Após o incidente na torcida durante a partida contra o Cruzeiro no domingo (21), o presidente Romildo Bolzan deu uma coletiva de imprensa na tarde desta segunda-feira (22). Na ocasião, o presidente lamentou o ocorrido, mas defendeu os procedimentos adotados pelo clube e criticou a atuação da Brigada Militar.

“Temos que estar muito atentos àquilo que possa nos dar prejuízo e tomar as providências.
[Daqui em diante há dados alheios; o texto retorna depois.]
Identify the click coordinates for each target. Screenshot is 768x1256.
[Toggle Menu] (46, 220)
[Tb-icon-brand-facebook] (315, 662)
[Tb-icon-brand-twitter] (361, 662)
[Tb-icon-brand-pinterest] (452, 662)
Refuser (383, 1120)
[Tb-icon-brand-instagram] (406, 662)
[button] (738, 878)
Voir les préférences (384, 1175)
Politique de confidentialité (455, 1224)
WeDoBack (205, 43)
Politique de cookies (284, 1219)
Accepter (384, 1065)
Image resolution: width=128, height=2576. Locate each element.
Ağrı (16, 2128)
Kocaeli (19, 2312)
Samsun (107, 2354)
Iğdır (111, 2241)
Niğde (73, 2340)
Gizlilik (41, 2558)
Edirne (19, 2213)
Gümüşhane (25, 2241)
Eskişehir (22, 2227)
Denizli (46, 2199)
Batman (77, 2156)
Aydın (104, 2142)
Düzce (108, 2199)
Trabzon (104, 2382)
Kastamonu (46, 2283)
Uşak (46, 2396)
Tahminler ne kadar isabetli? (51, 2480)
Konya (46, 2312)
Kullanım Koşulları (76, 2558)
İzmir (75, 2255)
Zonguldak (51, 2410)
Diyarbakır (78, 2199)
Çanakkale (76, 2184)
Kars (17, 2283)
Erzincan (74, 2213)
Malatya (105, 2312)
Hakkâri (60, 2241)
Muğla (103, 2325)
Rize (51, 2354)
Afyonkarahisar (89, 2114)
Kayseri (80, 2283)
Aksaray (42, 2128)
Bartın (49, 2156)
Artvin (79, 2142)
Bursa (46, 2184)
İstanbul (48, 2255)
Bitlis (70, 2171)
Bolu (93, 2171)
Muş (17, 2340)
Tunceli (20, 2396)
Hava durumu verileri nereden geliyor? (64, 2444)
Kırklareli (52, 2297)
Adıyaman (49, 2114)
Nós fomos surpreendidos com essa briga que aconteceu, lamentamos o episódio. O Grêmio é um clube extremamente combatente e tem até mesmo um comitê interno para tratar dessas questões de crise e de violência e não admite, não aceita e não tolera com qualquer ato de briga ou risco ao convívio pessoal.” iniciou o presidente.

No decorrer da coletiva, Romildo comentou sobre a postura do clube e o trabalho de prevenção, fazendo uma alusão ao número de torcedores cadastrados com biometria para frequentarem o espaço das organizadas: “Se alguém pensa que o Grêmio negligenciou no cadastramento ou deixou de fazer alguma coisa combinada com o Ministério Público ou com o próprio torcedor, sabe quantos cadastrados (com biometria) nós temos aqui? Quarenta e cinco mil pessoas. O Grêmio atuou sim.”

A fala serviu para introduzir o pensamento do presidente sobre a atuação da Brigada Militar e também da segurança privada, de responsabilidade da Arena. Na ocasião, os brigadianos interviram mais de uma vez, até que a situação acabou se agravando. “Eu achei a atuação da Brigada pífia ontem. Entrou, saiu entrou saiu. […] Se tivesse ficado desde a primeira vez que entrou, talvez tivesse evitado muita coisa. Acho que poderia ter uma atuação mais consistente. […] Achei também pífia também  a atuação da segurança privada. Poderia ter sido melhor, em benefício do coletivo, da segurança das pessoas.” 

Com as medidas do Juizado do Torcedor, quatro torcidas organizadas do clube foram punidas e o setor da Arena destinado aos grupos foi interditado. Sobre as punições para a torcida tricolor, o presidente frisou que devem ser individuais para não prejudicar o coletivo: “Não vamos admitir que uma torcida inteira seja condenada por conta de ações de cinco, dez ou quinze pessoas”.